Homeostase = equilíbrio químico do corpo. Tome seus remédios direitinho.

Excreção = alimentar-se corretamente pode ajudar.

Suas listas de contextos, para suas próximas ações, podem ser personalizadas para “dias bons” e “dias ruins”, em que você lista coisas que precisa fazer, mas precisa estar em um nível de energia legal. Mesmo em épocas de crise, eu lembro que tinha dias melhores do que outros. Aproveite para resolver coisas pendentes, ir ao banco, aquele tipo de coisa.

Checklists também funcionam bem para quem tem depressão. Quando você estiver em uma boa fase, crie checklists para quando estiver mal. Vai ser bom ler. Checklists de coisas a fazer quando você estiver desnaimada/o, por exemplo, ou o mínimo a se fazer em casa para manter a casa em ordem. Checklists assim ajudam e muito.

Já é extenuante simplesmente viver quando se tem depressão. Se você estiver passando por um período difícil, minha recomendação é que você foque na sua recuperação. Não fique tentando começar coisas novas agora, pois o processo pode ser exaustivo. Claro que depende de pessoa para pessoa.

Ler o livro “O demônio do meio-dia” me ajudou a ver como a depressão é algo comum, que eu não sou uma pessoa especial por ter passado por isso, mas também me trouxe um aspecto importante, que no fundo eu já sabia: ninguém se cura da depressão. A gente aprende a conviver com ela. Ela está sob controle, ou não. E, quanto mais a gente vive, melhor vai ficando em identificar o que desencadeia crises e o que fazer quando uma acontecer.

Eu conversei já muitas vezes com o Daniel (da Call Daniel), e troquei uma ideia com ele antes de escrever este post, para ver se a gente conseguiria gravar um bate-papo ou algo assim. Ambas agendas estão complicadas este mês, mas o faremos futuramente. Para ajudar, ele pediu autorização na editora dele para poder oferecer a vocês, de graça, o livro dele sobre depressão para download. Achei que foi uma graça de presente. Caso queiram agradecer a ele, o e-mail é daniel.burd@calldaniel.com.br Ele foi um querido mesmo. Clique na imagem abaixo ou aqui para fazer download do PDF:

Você também pode comprar a versão impressa na Amazon e eu também já vi em várias lojas da Livraria Cultura.

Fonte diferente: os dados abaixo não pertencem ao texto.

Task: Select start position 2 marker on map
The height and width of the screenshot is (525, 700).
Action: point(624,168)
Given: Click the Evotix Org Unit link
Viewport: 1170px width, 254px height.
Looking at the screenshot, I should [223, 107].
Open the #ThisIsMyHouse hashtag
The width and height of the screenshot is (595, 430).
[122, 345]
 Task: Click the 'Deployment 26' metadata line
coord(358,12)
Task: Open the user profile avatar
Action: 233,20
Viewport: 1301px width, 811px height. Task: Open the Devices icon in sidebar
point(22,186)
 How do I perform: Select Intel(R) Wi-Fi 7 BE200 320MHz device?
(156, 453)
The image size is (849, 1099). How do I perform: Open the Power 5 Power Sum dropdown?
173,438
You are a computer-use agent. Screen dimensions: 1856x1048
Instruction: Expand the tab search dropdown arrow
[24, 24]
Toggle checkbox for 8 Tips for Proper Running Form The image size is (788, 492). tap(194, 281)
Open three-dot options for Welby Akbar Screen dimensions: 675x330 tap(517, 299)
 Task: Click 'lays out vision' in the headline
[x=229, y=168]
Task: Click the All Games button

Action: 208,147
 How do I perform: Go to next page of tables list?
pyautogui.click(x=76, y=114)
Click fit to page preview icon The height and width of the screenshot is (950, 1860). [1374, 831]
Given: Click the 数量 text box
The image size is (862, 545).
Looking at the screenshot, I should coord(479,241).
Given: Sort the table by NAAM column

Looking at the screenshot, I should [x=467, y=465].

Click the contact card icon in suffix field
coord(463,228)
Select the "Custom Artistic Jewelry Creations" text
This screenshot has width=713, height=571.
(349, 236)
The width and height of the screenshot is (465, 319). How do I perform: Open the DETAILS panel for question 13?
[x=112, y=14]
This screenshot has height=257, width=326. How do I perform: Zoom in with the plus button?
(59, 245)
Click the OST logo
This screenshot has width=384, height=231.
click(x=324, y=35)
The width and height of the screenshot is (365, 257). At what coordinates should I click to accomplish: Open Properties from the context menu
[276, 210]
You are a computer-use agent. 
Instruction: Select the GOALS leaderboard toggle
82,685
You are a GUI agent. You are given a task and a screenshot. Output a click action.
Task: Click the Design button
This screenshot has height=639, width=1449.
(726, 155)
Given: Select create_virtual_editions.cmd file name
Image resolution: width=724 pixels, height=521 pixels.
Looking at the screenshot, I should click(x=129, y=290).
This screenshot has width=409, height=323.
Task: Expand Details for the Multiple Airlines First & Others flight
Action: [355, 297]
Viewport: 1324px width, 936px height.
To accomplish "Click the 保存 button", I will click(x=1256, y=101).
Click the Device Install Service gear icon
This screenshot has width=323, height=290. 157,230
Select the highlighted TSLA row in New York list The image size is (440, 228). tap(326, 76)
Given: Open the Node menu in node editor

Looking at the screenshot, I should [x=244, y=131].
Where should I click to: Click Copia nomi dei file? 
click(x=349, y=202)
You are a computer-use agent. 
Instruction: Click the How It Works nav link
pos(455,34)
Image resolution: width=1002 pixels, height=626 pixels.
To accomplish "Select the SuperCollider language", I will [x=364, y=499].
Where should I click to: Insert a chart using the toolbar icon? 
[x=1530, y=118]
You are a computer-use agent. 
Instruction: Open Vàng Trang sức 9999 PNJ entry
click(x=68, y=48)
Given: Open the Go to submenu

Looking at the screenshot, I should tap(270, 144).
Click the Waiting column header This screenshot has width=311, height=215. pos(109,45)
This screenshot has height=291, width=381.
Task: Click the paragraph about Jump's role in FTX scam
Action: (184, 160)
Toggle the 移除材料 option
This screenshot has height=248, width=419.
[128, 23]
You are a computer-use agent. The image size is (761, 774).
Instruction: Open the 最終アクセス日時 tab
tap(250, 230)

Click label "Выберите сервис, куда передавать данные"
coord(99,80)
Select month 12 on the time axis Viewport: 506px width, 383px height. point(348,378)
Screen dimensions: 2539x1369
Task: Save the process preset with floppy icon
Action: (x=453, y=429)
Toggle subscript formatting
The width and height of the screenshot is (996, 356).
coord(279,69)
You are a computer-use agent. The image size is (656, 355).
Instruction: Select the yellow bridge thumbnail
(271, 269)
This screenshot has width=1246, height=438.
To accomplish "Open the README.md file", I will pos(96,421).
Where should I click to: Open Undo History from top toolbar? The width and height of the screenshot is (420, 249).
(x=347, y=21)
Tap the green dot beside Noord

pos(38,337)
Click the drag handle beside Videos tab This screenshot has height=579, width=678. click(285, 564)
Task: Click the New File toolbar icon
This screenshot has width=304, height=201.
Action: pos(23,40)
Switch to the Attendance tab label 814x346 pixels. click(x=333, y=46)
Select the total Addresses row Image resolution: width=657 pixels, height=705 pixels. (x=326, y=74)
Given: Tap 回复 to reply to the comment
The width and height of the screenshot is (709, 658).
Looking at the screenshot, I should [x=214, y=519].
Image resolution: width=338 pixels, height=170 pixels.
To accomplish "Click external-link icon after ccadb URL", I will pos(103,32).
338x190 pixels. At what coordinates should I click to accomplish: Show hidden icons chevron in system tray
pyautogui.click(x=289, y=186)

Pelo que eu acredito que seja a organização, não dá para organizar tralha. Então o primeiro passo é tirar da sua vida tudo o que não faz mais sentido. Não mantenha objetos ou atividades que te perturbem, relacionamentos que te façam mal. Claro que todos nós temos nossos limites. Não dá pra pedir demissão sempre, por exemplo. Mas, para tudo aquilo que você puder, tente rever a necessidade de manter. Aqui também acredito que valha a pena conversar com o terapeuta antes de se desfazer das coisas. Eu me desfiz de muita coisa quando tive um período pesado de depressão, e isso gerou um vazio enorme. Falei sobre isso em um vídeo que gravei para o canal.

Não tem nada pior que ter que fazer algo obrigatoriamente quando se tem depressão. Se for algo que dê para tirar, apenas tire. Mas eu não posso deixar de citar um toque: às vezes a gente se isola pra caramba fazendo isso. Tente identificar se é algo que precisa tirar mesmo ou algo que você deveria manter e está tirando apenas porque é mais fácil. Mais uma vez, e sempre: terapia ajuda horrores a identificar a diferença entre um e outro.

Para finalizar, penso que o foco, quando se tem depressão, deve ser sempre em ficar bem e manter o mínimo viável em andamento. Essa é a minha recomendação. De resto, só de você querer ficar bem já é meio caminho andado. Força.